Andang ngotot membawa mobilnya sendiri, dan Kino akhirnya meminta Mang Soleh untuk kembali ke gedung kesenian. Sejenak Mang Soleh mem-protes karena katanya ia diberi tugas oleh Mbak Rien untuk ‘mengawal’ Kino sampai nanti sore.

Andang bersikeras untuk mengajak Kino naik mobilnya, dan membujuk Mang Soleh untuk memberi tahu boss bahwa Kino akan diantar nanti sore ke sanggar. Setelah Kino juga akhirnya memberi jaminan, barulah sopir yang setia itu dengan enggan membiarkan Kino pergi bersama Andang, sementara ia sendiri kembali ke gedung kesenian.

“Aku tidak betah kalau disupirin orang lain,” kata Andang memberi alasan ketika mereka sudah meluncur keluar rumah.
“Tapi Mang Soleh memang cuma ingin menjalankan tugas,” kata Kino membela supirnya,
“Dia pasti merasa bersalah kalau nanti Mba Rien bertanya kemana aku,”

“Kok kamu bisa kenal sama Rien, sih?” tanya Andang tanpa melepas pandangan dari jalan,
“Dia, kan, orang yang nge-top di kalangan artis, lho … Pernah muncul di sinetron … dan wajahnya sering tampil di cover majalah ” Kino membenarkan semua ucapan Andang,
“Aku kenal dia sejak sebelum nge-top… sejak masih di kampung halaman dulu,”

“Oh .. dia itu dulunya orang kampung juga, ya, ..,” kata Andang sambil tertawa kecil. Kino tersenyum, “Hampir semua orang yang aku kenal, dulunya orang kampung. Kamu sendiri juga orang kampung, lah …”

“Iya, deh … iyaaaa ..,” sergah Andang, “Tapi yang penting ngga kampungan,”
“Kadang-kadang kamu kampungan juga,” goda Kino.
“Biarin… asal keren .. kamu juga suka, kan?,” balas Andang cepat.

Kino tertawa. Tadinya ia ingin mendebat bahwa ia tidak terlalu suka, cuma memang sedang memerlukan gadis itu untuk petunjuk jalan-jalan. Tetapi pikiran itu ditahannya saja. Tidak enak mengganggu gadis itu terlalu jauh; lagipula dia yang memegang setir. Bagaimana kalau dia ngambek dan meninggalkan aku di tengah jalan, pikir Kino.

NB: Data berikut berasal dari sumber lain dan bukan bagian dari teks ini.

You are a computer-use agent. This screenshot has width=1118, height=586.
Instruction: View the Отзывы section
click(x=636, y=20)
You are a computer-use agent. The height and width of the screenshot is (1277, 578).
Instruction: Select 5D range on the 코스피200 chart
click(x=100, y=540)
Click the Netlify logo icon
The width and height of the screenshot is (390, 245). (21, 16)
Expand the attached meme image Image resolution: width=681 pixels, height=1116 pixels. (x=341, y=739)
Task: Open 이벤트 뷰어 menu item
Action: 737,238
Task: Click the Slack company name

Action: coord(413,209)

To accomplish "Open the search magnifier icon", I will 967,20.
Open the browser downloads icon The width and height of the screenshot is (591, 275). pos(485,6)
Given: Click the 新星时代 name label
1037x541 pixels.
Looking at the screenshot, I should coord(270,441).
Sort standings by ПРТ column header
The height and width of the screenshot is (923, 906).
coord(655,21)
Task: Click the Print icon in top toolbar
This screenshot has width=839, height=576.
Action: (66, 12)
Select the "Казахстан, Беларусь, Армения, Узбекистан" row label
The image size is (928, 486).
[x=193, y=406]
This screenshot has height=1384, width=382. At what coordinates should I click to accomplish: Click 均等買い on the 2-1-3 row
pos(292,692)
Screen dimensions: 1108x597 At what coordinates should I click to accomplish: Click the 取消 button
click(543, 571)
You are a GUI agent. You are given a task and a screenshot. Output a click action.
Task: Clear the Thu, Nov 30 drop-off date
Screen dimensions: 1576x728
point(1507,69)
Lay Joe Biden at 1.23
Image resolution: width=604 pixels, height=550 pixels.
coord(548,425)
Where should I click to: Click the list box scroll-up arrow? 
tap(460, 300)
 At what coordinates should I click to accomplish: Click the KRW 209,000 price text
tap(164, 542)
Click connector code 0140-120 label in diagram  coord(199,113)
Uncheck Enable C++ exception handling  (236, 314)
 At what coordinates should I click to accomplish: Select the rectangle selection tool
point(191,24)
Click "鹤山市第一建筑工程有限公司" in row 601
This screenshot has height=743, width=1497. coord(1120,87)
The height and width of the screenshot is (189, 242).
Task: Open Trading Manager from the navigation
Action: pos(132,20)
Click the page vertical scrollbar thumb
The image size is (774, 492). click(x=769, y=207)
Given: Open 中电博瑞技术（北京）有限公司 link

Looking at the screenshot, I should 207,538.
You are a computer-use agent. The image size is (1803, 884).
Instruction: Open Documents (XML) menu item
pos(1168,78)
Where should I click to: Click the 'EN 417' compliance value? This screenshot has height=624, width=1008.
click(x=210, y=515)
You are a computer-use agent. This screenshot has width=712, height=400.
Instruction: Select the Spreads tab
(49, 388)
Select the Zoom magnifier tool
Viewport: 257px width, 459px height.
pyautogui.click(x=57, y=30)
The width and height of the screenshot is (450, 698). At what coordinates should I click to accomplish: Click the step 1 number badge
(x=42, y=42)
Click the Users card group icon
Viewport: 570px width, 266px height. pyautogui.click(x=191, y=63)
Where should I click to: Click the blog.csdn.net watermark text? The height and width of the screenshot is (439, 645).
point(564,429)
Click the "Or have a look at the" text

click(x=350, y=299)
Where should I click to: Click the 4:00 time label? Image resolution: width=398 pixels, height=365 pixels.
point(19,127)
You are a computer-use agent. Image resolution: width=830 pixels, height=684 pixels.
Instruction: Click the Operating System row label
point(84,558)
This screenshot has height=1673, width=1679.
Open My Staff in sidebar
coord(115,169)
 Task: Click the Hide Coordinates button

“Biasanya orang yang sudah nge-top lupa sama teman-temannya sekampung,” gumam Andang sambil dengan cekatan menghindari tabrakan dengan sebuah sepeda motor yang tiba-tiba memotong jalan.

“Mbak Rien memang bukan orang biasa,” kata Kino, lalu menyesal mengucapkan pujian yang terlalu tinggi itu. Seperti yang segera ia sadari, ucapan pendek ini memancing pertanyaan lebih jauh dari Andang.

“Pasti kamu punya hubungan istimewa dengan dia. Kalau tidak, mana mungkin … ” ucap Andang, lalu segera menyambung, “Kamu dulu pacaran sama dia, ya?”
“Bukan. Aku tetangganya, dan adikku dulu belajar menari di sanggarnya” sahut Kino cepat-cepat sambil berdoa agar pembicaraan tidak bertambah panjang.

“Alaaaah …. mana mungkin kalau cuma tetangga bisa ngasih pinjem mobil lengkap dengan sopirnya segala …,” sergah Andang sambil mencibir, “Pasti kamu ada apa-apa-nya.”

Kino tertawa, lebih sekadar menutupi kegelisahannya daripada menertawai ucapan Andang,
“Kamu memang suka gosip, Dang ….” Andang mencibir lagi tanpa mengalihkan pandangan dari jalan, “Ngga usah bohong deh sama aku … Apalagi kamu juga ngga pintar berbohong.” Kino tertawa lebih keras, terutama karena kata-kata terakhir itu memang benar.

“Aku ngga bohong. Dia memang tetanggaku, dan memang mengajar adikku menari. Titik,”
“Terserah kata kamu …. tapi aku ngga percaya,” sahut Andang.
“Ya, terserah kamu juga deh!” sergah Kino, merasa tak bisa menang melawan gadis yang selain cekatan menyetir ternyata juga cekatan berdebat.

“Diam-diam ternyata kamu playboy juga, yaaa …,” goda Andang sambil tertawa kecil. Sejenak muka Kino terasa memerah, untung tidak ada yang melihat.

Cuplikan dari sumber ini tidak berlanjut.